*EXCERPT PROVIDED*:
Which brings us to the second of 28 Years Later’s three constituent films, the purpose of which is, at least in part, to humanize the zombie hordes, to draw a connection between the universality of parenthood and child-rearing. I won’t get too deep into spoiler territory here, but, following his first trip to the mainland, Spike decides to take his ailing mother, Isla (Jodie Comer), on a dangerous journey to find a man who might be able to help them, if he hasn’t gone totally insane.
That man is played by Ralph Fiennes, and it’s worth highlighting just how delightful it is when Fiennes gets the chance to dip his toe into more humorous waters. 28 Years Later isn’t a comedy, of course, but it is a little nuts, and Fiennes plays his hermit with the nuttiness such a film requires—a sort of preternaturally, again, British combination of manners and stubbornness and ceremony. (You spend 28 years collecting corpses and fighting off terrifying monsters and see if you don’t get a little nuts.) Jodie Comer is a force of nature here as Spike’s ill mother and the unexpected emotional center of the movie.
Also worthy of praise is Alfie Williams, in a role that the movie either lives or dies by since the engine of the movie’s back half is what we might refer to as a Dumbass Kid Plot. (This is the kissing cousin of the much-lamented Idiot Plot—that is, a plot that only works if idiots populate the movie—but more dramatically satisfying because kids are, by their nature, dumbasses.) But Williams doesn’t play Spike as a dumbass; he plays Spike as caring, confused, and a little out of his depth. He has been failed by the people and the community around him, but he is trying to be better.

*PROBLEM DETAILS*: Reproduce the passage of the film review verbatim, from "That man is" up to and including "of the movie.".

(Data records)
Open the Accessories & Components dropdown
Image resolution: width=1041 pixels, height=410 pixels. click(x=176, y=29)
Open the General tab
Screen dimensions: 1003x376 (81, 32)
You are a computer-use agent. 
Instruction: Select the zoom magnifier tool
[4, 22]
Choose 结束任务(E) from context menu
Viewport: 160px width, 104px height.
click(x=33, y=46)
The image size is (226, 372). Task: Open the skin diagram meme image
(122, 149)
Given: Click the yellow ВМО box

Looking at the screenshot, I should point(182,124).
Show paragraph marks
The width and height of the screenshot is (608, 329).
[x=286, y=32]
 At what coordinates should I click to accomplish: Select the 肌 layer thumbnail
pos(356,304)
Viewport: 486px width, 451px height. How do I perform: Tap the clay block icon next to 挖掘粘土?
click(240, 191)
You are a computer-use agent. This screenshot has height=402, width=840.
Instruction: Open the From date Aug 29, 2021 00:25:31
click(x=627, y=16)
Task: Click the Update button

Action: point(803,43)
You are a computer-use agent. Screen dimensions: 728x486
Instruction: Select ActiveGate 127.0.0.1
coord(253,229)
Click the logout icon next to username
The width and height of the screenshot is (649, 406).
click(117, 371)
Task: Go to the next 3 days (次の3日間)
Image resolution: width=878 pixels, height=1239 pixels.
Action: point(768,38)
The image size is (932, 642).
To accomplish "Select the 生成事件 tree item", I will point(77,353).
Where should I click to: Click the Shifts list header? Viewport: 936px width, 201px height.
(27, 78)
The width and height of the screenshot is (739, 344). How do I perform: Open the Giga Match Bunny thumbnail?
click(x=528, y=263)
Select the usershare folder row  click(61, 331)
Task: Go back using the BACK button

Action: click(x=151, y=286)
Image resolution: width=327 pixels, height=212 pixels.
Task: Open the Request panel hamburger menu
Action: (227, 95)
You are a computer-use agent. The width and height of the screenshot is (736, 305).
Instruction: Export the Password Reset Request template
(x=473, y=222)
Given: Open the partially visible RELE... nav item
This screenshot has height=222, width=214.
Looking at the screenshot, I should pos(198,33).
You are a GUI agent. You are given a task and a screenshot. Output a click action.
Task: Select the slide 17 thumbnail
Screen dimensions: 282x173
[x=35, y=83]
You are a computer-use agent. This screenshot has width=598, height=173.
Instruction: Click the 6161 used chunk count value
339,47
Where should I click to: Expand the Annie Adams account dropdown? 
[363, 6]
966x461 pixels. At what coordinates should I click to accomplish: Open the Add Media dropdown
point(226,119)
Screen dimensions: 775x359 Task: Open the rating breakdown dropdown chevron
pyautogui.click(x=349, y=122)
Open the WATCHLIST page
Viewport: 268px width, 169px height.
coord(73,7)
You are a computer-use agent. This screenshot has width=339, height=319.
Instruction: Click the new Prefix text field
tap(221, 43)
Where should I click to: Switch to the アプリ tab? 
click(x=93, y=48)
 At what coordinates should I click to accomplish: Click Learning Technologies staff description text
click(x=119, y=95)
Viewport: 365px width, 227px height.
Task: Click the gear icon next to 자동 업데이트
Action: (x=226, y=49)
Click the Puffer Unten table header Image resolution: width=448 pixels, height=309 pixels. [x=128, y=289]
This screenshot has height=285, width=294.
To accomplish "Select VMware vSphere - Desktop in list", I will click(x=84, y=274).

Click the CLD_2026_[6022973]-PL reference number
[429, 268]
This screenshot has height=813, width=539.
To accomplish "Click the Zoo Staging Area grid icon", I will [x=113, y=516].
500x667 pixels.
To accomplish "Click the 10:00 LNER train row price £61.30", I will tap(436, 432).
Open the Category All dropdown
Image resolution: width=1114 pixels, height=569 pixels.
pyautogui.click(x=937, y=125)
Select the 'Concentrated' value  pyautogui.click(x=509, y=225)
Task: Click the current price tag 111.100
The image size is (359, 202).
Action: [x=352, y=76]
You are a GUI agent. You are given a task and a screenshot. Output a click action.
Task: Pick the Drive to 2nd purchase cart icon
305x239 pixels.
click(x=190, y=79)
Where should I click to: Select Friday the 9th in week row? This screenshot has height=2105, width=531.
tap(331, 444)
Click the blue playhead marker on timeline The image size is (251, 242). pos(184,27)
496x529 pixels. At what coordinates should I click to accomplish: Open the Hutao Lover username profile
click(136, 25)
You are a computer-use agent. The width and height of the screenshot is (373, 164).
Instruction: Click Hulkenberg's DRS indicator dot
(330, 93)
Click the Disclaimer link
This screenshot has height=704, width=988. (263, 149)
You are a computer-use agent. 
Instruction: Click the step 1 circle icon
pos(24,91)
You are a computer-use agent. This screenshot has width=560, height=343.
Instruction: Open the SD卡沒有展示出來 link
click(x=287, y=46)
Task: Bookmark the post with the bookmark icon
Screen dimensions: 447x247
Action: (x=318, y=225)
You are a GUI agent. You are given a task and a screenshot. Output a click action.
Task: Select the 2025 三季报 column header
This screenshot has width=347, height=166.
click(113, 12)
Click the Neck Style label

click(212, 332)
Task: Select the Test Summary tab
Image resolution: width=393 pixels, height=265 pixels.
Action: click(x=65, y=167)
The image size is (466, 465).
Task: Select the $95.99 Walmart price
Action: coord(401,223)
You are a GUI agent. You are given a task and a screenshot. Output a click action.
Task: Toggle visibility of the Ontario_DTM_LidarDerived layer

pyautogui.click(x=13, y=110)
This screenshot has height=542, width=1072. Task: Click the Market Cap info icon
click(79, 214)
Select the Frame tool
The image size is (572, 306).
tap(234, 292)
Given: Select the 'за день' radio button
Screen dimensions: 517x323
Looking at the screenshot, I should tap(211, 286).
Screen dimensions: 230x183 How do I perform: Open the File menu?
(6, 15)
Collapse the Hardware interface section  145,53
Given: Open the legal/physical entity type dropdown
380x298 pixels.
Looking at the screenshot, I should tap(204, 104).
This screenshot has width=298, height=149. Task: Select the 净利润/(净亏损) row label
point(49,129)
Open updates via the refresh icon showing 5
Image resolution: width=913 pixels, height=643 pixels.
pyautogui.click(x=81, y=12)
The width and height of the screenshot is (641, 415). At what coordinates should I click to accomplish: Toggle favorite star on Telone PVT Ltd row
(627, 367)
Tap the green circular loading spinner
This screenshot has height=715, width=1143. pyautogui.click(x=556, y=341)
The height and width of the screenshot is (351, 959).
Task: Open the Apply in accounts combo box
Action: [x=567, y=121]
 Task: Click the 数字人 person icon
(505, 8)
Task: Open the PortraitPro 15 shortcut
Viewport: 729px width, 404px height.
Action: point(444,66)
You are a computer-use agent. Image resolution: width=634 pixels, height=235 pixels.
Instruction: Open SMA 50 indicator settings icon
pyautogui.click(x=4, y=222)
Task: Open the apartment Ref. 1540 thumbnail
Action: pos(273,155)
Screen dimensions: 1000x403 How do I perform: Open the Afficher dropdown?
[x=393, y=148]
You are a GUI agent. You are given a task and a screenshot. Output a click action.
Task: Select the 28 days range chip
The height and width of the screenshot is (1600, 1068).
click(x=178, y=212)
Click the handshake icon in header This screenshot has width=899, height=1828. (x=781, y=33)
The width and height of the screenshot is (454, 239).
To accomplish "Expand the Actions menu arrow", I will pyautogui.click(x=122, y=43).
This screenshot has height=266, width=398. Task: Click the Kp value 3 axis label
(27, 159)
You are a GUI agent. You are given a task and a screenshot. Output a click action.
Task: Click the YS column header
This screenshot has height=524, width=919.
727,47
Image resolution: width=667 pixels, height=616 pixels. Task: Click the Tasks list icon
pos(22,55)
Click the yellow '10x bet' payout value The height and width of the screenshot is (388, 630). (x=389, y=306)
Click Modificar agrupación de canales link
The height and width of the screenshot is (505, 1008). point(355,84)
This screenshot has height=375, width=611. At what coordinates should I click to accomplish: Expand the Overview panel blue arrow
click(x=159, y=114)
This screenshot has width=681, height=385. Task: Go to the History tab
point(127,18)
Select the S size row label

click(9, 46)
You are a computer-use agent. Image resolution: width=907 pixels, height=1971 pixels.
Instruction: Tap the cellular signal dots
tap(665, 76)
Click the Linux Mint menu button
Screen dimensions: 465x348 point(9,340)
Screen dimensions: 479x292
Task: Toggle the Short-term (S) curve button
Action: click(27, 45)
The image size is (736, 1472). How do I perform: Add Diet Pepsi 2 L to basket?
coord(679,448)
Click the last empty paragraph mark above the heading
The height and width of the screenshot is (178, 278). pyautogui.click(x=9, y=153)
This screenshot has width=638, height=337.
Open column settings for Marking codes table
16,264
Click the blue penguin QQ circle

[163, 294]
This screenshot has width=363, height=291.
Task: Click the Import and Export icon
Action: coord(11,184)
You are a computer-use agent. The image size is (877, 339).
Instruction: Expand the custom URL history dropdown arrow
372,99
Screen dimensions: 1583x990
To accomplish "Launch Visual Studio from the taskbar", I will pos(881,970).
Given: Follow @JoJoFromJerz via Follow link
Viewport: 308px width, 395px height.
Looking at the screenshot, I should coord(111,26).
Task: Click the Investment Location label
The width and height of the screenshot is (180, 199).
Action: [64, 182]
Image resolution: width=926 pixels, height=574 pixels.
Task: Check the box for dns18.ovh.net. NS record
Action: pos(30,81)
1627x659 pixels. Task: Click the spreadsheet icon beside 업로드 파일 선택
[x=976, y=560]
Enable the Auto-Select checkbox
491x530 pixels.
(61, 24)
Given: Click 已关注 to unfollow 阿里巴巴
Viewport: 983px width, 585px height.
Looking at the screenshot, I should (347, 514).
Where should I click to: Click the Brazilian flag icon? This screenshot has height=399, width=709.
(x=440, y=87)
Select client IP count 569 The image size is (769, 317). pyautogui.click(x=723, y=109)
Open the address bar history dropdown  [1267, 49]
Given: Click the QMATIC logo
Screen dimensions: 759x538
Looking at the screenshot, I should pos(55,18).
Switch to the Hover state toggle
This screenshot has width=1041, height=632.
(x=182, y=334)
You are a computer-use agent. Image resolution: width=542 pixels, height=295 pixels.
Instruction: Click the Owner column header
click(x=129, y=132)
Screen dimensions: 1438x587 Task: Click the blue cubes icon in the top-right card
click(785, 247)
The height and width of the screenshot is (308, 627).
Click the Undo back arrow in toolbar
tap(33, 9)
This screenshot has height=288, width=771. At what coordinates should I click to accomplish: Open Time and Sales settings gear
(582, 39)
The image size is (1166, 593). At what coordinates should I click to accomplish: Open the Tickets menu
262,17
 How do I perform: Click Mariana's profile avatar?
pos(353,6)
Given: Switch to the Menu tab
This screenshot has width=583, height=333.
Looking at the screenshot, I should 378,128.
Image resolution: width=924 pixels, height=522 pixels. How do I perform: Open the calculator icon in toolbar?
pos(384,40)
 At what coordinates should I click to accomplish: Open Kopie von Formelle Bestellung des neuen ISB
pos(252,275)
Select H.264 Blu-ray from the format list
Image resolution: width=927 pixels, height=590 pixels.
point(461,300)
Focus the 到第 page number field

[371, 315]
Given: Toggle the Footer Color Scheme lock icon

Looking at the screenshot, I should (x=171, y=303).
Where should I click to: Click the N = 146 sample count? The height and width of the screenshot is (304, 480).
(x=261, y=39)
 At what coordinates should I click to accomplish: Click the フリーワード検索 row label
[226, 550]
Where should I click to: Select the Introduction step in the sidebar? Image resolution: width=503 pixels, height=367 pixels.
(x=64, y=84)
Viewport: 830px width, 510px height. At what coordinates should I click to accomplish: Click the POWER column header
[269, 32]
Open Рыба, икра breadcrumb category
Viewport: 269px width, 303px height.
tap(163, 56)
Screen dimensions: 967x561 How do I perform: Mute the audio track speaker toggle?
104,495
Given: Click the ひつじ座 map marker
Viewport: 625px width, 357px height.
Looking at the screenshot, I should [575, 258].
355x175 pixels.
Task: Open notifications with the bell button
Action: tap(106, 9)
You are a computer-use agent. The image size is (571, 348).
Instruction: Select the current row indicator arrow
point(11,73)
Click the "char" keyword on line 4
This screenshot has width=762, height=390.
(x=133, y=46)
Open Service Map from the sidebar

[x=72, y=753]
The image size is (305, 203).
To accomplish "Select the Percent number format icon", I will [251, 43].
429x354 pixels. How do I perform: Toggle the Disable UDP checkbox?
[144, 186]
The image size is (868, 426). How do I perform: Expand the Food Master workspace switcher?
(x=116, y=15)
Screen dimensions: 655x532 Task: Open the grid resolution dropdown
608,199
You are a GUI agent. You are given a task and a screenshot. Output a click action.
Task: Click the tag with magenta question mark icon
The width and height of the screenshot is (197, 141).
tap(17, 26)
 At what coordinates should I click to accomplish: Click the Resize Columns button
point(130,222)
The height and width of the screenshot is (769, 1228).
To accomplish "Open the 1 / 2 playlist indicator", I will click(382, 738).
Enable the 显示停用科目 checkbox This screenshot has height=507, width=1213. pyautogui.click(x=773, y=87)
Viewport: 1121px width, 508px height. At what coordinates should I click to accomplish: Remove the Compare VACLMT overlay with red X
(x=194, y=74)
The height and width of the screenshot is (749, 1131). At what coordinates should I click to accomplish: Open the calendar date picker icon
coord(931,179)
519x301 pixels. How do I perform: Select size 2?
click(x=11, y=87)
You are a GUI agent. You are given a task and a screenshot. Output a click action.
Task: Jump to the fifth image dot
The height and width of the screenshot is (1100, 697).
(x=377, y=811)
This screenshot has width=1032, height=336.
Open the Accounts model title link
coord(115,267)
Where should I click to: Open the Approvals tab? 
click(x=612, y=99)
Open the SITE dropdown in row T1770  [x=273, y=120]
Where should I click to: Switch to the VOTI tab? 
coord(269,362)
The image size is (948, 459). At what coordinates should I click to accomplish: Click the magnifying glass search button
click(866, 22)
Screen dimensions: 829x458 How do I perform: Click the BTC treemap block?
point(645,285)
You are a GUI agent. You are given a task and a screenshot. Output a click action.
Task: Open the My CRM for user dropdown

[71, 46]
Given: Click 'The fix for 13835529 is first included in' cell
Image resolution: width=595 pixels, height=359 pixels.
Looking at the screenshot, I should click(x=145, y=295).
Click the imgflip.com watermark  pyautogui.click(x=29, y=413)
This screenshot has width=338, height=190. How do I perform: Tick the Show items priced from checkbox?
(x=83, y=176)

*ANSWER BELOW*:
That man is played by Ralph Fiennes, and it’s worth highlighting just how delightful it is when Fiennes gets the chance to dip his toe into more humorous waters. 28 Years Later isn’t a comedy, of course, but it is a little nuts, and Fiennes plays his hermit with the nuttiness such a film requires—a sort of preternaturally, again, British combination of manners and stubbornness and ceremony. (You spend 28 years collecting corpses and fighting off terrifying monsters and see if you don’t get a little nuts.) Jodie Comer is a force of nature here as Spike’s ill mother and the unexpected emotional center of the movie.